→ Set exercise
Recast the stretch of the listing from the line containing "This screenshot has width=2576, height=728. Find" through the line containing "What do you see at coordinates (1607, 71)" as a JSON list of strings, one string per line, leaving out blank lines.
------------------------------
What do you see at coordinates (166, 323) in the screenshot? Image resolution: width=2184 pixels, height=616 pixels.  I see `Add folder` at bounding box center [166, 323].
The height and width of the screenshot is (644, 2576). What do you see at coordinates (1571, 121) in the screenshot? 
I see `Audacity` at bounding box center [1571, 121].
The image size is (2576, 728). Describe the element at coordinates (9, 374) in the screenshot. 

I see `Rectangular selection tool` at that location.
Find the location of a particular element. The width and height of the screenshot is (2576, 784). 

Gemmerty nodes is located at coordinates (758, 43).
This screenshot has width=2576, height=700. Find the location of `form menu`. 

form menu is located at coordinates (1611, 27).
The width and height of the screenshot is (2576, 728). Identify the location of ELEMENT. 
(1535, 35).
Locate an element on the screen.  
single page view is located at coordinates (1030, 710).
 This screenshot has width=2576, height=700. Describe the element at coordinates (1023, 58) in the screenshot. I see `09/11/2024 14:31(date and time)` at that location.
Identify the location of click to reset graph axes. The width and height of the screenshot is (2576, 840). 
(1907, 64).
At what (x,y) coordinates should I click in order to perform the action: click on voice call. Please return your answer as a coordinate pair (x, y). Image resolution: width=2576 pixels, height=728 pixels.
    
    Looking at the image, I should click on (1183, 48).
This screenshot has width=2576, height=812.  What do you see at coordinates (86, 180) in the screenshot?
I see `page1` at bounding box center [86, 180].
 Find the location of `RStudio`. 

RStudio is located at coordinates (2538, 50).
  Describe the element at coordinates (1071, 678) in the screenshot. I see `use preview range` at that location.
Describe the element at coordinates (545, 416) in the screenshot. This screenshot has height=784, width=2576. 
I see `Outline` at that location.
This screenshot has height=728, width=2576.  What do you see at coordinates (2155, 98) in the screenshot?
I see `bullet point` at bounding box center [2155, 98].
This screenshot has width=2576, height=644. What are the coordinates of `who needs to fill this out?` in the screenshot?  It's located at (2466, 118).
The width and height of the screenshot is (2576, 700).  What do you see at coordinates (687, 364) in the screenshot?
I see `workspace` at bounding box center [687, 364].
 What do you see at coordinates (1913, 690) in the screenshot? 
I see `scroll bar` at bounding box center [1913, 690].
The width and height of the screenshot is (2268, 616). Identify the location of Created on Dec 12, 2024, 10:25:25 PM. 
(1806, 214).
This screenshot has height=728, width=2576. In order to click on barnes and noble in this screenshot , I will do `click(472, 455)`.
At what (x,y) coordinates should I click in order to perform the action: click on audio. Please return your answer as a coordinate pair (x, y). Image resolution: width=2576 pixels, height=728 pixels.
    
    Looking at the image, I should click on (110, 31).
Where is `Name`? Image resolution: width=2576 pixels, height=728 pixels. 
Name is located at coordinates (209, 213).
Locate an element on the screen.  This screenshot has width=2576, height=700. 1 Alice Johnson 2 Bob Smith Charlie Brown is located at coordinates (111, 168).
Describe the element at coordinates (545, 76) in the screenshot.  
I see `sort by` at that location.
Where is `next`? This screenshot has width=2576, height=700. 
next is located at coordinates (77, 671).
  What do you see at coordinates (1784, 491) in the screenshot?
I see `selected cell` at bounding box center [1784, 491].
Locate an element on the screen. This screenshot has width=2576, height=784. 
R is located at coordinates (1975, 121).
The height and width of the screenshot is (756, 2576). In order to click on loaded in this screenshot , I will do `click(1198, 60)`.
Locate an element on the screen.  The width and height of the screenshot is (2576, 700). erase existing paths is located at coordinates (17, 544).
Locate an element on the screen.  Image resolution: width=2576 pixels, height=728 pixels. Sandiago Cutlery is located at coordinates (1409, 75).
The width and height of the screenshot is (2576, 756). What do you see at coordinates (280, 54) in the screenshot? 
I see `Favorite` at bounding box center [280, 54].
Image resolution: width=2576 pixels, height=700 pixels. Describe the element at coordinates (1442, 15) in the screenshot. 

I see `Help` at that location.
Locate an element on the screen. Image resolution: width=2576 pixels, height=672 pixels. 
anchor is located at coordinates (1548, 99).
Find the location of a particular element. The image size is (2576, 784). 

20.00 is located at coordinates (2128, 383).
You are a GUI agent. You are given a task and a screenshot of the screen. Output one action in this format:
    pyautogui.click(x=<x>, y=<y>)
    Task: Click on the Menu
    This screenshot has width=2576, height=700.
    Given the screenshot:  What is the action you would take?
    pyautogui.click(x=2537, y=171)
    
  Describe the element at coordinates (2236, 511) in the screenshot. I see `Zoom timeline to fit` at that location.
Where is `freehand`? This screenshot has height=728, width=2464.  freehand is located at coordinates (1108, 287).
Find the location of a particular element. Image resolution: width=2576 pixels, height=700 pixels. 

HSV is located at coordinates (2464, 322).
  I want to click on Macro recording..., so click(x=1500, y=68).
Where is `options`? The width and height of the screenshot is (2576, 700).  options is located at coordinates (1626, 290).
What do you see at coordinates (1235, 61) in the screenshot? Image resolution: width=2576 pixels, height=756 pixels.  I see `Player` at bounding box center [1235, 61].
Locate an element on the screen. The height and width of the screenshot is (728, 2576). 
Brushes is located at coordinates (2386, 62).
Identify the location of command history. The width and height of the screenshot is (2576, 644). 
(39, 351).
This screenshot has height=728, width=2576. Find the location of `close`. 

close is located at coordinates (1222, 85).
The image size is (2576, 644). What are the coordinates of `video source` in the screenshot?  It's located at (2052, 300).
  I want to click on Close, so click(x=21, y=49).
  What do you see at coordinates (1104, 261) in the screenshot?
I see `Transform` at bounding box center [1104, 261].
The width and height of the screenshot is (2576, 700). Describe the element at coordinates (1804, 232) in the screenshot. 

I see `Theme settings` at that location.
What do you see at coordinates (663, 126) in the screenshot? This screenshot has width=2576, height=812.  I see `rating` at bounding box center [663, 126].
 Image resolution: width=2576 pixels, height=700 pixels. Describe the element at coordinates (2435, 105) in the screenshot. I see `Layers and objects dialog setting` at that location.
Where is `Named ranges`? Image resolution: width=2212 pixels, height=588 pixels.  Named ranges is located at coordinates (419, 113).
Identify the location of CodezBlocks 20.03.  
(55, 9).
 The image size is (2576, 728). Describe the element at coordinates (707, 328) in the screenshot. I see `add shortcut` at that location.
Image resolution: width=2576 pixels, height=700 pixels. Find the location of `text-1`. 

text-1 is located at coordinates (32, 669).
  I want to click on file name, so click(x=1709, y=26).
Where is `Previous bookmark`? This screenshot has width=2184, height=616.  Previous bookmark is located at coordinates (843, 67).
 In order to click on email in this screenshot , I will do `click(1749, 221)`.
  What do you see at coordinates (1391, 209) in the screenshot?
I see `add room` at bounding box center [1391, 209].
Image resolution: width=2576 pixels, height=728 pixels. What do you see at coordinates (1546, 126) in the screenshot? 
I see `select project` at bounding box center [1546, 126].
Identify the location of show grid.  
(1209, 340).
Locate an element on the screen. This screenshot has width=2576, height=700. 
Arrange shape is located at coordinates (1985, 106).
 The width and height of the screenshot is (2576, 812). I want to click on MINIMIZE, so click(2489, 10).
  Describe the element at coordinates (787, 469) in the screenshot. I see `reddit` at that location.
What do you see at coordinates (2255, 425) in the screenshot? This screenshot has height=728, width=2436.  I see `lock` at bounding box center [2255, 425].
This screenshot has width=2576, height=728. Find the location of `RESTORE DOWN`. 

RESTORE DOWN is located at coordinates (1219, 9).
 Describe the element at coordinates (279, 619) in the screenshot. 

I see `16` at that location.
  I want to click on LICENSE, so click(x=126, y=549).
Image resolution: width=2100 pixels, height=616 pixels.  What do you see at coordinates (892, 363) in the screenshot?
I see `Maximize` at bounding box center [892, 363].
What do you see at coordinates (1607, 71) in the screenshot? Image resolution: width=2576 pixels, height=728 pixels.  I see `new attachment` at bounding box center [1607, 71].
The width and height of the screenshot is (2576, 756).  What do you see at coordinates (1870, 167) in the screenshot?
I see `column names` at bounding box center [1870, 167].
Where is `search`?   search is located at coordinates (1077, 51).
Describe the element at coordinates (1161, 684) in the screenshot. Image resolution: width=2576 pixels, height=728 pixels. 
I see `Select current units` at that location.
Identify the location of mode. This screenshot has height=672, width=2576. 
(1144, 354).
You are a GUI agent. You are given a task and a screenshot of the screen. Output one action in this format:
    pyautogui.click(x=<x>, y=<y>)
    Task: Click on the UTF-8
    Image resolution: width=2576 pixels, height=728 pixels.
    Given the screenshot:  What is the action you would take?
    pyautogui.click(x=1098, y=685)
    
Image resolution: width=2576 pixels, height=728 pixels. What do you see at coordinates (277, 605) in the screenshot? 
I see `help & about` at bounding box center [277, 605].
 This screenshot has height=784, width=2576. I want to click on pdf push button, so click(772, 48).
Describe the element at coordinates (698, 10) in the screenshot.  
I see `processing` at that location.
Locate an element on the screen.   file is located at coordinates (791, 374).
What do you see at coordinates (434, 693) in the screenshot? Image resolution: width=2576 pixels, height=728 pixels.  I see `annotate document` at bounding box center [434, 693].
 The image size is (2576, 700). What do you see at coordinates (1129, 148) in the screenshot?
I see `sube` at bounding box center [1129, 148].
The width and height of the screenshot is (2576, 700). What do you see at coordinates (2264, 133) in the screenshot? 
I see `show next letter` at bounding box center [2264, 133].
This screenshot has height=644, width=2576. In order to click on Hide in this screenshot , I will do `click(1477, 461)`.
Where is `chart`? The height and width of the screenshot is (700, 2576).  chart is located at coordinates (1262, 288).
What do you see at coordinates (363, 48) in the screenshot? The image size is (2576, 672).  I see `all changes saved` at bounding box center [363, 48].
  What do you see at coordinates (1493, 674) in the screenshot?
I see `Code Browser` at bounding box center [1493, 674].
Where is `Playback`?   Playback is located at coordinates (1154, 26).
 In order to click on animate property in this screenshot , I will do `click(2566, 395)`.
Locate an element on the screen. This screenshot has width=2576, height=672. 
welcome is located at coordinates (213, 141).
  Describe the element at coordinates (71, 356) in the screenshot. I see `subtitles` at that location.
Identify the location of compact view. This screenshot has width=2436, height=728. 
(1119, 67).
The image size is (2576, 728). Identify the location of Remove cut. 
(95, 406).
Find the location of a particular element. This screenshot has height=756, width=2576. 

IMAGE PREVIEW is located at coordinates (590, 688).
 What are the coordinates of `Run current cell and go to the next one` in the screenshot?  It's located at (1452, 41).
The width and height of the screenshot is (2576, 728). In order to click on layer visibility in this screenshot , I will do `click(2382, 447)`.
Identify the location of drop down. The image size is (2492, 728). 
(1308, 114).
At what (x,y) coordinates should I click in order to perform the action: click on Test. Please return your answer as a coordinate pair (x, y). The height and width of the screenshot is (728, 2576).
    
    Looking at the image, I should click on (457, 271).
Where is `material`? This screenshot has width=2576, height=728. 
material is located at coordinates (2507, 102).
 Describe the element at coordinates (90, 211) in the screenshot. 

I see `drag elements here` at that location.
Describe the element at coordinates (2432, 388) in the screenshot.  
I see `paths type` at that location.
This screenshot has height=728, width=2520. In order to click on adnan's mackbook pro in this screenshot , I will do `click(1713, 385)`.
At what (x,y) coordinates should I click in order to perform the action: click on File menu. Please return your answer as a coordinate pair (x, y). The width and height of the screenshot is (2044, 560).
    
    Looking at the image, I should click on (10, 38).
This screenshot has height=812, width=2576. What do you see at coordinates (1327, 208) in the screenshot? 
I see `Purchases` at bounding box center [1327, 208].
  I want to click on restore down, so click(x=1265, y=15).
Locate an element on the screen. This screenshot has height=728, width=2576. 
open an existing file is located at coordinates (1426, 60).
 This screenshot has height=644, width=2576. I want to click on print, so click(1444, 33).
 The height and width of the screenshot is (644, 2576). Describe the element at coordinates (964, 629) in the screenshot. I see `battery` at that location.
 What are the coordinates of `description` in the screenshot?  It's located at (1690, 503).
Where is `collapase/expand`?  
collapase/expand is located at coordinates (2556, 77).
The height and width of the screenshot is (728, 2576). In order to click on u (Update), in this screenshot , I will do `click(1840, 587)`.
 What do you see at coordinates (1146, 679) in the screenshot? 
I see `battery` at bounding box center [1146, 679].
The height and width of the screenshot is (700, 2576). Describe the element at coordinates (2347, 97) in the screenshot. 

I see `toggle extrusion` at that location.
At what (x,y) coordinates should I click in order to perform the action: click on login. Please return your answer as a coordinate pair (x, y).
------------------------------
→ Full output
[
  "This screenshot has width=2576, height=728. Find the location of `RESTORE DOWN`. ",
  "RESTORE DOWN is located at coordinates (1219, 9).",
  " Describe the element at coordinates (279, 619) in the screenshot. ",
  "I see `16` at that location.",
  "  I want to click on LICENSE, so click(x=126, y=549).",
  "Image resolution: width=2100 pixels, height=616 pixels.  What do you see at coordinates (892, 363) in the screenshot?",
  "I see `Maximize` at bounding box center [892, 363].",
  "What do you see at coordinates (1607, 71) in the screenshot? Image resolution: width=2576 pixels, height=728 pixels.  I see `new attachment` at bounding box center [1607, 71]."
]